__GIVEN DATA__:
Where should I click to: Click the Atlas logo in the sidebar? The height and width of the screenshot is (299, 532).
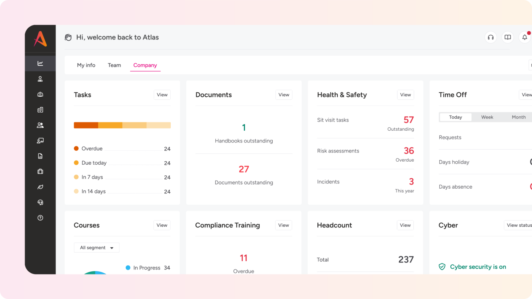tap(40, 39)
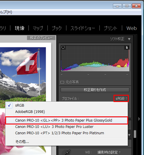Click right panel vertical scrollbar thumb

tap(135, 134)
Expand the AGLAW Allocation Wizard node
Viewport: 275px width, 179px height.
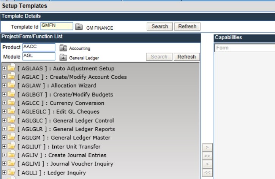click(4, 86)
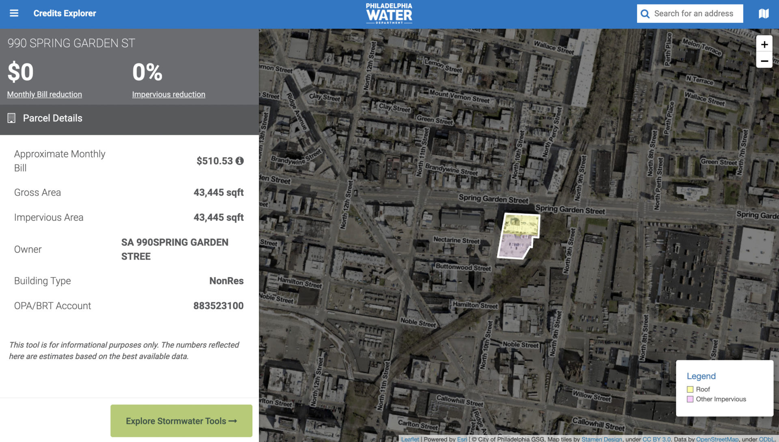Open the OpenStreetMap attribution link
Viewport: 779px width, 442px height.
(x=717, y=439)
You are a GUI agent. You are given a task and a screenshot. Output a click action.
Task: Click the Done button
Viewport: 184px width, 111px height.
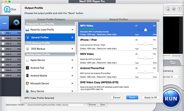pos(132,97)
* * *
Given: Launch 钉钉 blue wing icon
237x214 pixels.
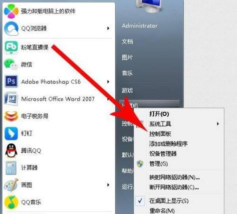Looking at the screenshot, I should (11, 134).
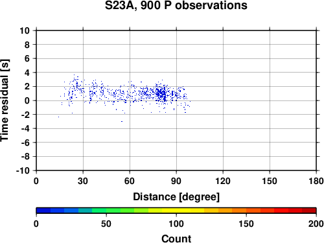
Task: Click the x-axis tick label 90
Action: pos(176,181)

__STATED EXERCISE__:
Please duplicate the rows beginning at the line that contains "Expand the AGLAW Allocation Wizard node" and stopping after the line that contains "pos(132,97)", leaving the pictures out.

__TASK ANSWER__:
Expand the AGLAW Allocation Wizard node
Viewport: 275px width, 179px height.
click(4, 86)
Open the OpenStreetMap attribution link
Viewport: 779px width, 442px height.
(x=717, y=439)
You are a GUI agent. You are given a task and a screenshot. Output a click action.
Task: Click the Done button
Viewport: 184px width, 111px height.
pos(132,97)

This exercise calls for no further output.